In the footage, officer Bob Heffernan from the Larimer County Sheriff’s Office can be heard saying, “This was all a hoax.”

Balloon Boy mom Mayumi Heene from the police interrogation footage
Photo: Netflix

Mayumi doesn’t reply out loud, but appears to nod in the video. (A present-day Mayumi claims, in an interview for the documentary, that because her English was not good in 2009, she didn’t know what the word “hoax” meant.) But the real damning moment comes when Heffernan asks, “Did you tell the boys what you were doing?”

“We told them,” Mayumi replies.

“How’d you get them to go along with it? Did you just ask them to act like their brother got up in the balloon?”

“Yeah,” Mayumi says. “Something like that.”

It seems hard to deny that Mayumi understood what she was being asked here. This was before lawyers got involved, and before Mayumi would have faced the threat of deportation.
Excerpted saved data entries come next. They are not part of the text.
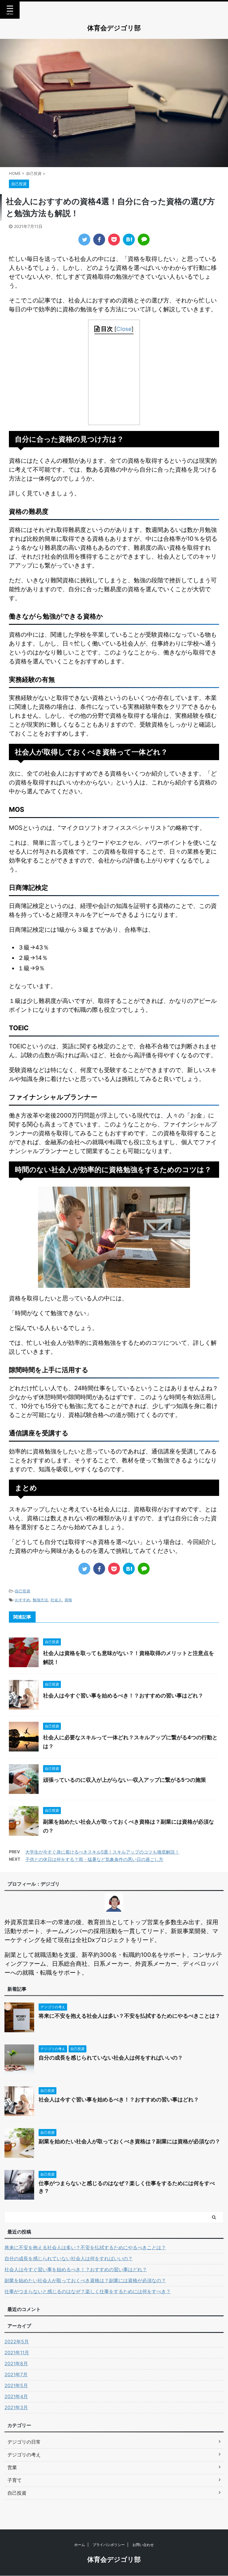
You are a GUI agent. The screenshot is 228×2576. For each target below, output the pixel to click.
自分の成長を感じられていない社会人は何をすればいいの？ (111, 2058)
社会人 (56, 1599)
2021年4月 (16, 2396)
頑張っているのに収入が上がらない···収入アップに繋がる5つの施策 (124, 1780)
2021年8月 (16, 2363)
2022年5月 (16, 2341)
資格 (68, 1599)
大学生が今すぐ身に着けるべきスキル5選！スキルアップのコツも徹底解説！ (102, 1852)
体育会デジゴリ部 (114, 28)
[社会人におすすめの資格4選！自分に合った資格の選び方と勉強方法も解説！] (129, 239)
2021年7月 (16, 2374)
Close (124, 329)
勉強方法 (40, 1599)
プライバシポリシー (109, 2544)
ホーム (79, 2544)
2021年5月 (16, 2385)
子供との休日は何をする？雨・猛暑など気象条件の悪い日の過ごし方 (94, 1859)
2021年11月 (16, 2352)
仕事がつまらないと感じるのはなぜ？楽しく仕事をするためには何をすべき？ (87, 2291)
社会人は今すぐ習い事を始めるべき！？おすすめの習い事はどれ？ (123, 1695)
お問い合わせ (143, 2544)
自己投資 (22, 1591)
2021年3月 (16, 2407)
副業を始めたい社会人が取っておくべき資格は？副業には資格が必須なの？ (129, 2141)
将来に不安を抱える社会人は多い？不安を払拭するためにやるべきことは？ (129, 2016)
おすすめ (22, 1599)
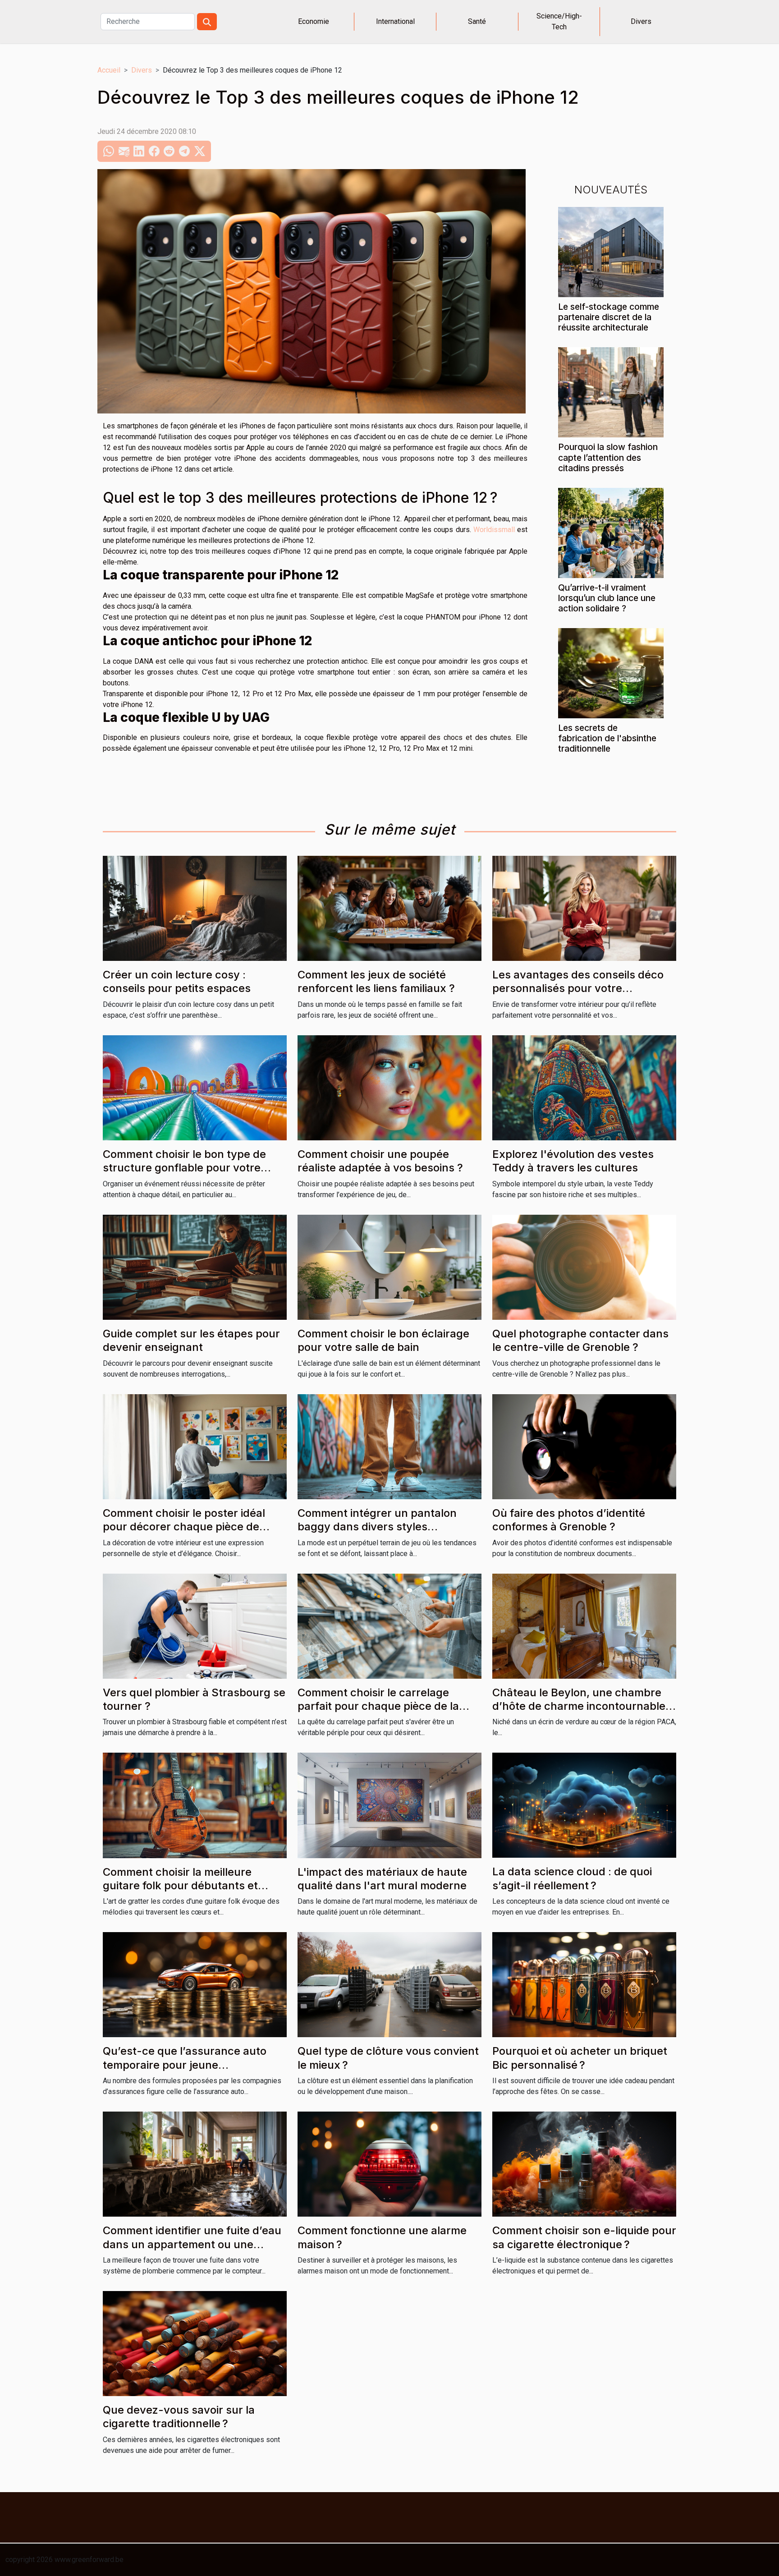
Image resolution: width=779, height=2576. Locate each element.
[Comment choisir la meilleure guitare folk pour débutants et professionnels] (195, 1804)
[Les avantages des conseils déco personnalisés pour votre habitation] (584, 908)
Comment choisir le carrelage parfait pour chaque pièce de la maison (378, 1706)
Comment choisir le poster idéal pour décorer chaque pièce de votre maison (184, 1526)
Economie (313, 21)
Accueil (108, 70)
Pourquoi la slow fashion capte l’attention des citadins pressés (608, 457)
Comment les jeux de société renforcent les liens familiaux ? (376, 981)
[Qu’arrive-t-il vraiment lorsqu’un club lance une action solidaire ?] (611, 532)
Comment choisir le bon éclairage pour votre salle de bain (383, 1340)
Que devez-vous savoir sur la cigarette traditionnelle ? (179, 2416)
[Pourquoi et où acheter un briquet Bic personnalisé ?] (584, 1984)
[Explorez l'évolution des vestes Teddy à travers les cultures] (584, 1087)
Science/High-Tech (559, 21)
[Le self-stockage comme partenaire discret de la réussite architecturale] (611, 252)
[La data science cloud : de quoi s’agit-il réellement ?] (584, 1804)
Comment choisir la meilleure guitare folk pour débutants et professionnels (180, 1885)
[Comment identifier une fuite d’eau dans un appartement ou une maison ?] (195, 2163)
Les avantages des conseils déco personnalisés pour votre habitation (578, 988)
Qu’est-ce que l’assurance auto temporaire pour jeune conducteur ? (184, 2064)
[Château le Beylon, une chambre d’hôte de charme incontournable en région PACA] (584, 1625)
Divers (641, 21)
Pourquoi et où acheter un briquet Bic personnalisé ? (579, 2057)
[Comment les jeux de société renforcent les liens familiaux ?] (389, 908)
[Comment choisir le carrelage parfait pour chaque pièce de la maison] (389, 1625)
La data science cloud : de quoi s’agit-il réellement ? (572, 1878)
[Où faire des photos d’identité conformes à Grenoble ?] (584, 1446)
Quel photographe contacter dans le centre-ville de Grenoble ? (580, 1340)
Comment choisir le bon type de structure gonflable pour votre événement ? (184, 1168)
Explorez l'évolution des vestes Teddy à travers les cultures (573, 1161)
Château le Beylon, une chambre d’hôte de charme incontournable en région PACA (578, 1706)
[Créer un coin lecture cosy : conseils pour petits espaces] (195, 908)
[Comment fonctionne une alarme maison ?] (389, 2163)
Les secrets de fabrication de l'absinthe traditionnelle (607, 738)
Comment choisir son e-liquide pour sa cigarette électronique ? (584, 2237)
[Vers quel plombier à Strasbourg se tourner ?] (195, 1625)
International (395, 21)
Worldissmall (494, 529)
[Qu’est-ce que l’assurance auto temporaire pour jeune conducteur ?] (195, 1984)
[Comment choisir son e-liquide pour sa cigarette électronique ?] (584, 2163)
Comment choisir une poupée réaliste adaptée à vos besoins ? (380, 1161)
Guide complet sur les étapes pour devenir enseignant (191, 1340)
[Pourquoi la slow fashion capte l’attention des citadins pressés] (611, 392)
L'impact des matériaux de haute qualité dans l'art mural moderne (382, 1878)
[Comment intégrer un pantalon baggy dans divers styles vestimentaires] (389, 1446)
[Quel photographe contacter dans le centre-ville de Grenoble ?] (584, 1266)
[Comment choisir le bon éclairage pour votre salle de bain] (389, 1266)
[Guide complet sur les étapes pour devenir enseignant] (195, 1266)
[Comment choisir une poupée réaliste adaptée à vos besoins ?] (389, 1087)
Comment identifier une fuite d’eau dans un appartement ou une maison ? (192, 2244)
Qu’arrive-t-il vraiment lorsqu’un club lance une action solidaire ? (606, 598)
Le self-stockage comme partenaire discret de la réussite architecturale (608, 317)
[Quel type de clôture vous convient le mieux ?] (389, 1984)
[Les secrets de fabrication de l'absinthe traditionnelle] (611, 672)
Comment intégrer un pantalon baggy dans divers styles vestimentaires (377, 1526)
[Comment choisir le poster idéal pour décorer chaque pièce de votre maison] (195, 1446)
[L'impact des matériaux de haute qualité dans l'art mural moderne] (389, 1804)
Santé (477, 21)
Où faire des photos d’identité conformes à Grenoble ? (568, 1519)
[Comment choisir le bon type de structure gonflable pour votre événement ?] (195, 1087)
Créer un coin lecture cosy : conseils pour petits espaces (177, 981)
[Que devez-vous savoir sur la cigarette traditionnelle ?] (195, 2343)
That said, we do also see footage of Heffernan pressing Mayumi as to where Falcon was during the incident, and her replying, consistently, “I really didn’t know.”

In his interview for the documentary, the Heenes’ attorney, David Layne, claims, “When you’re dealing with someone without a good grasp of the language, these leading questions are pretty much guaranteed to get false statements out of a suspect.”

If it was all a publicity stunt, it was a huge success. After all, here the family is, 15 years later, with their very own Netflix documentary. How’s that for justice?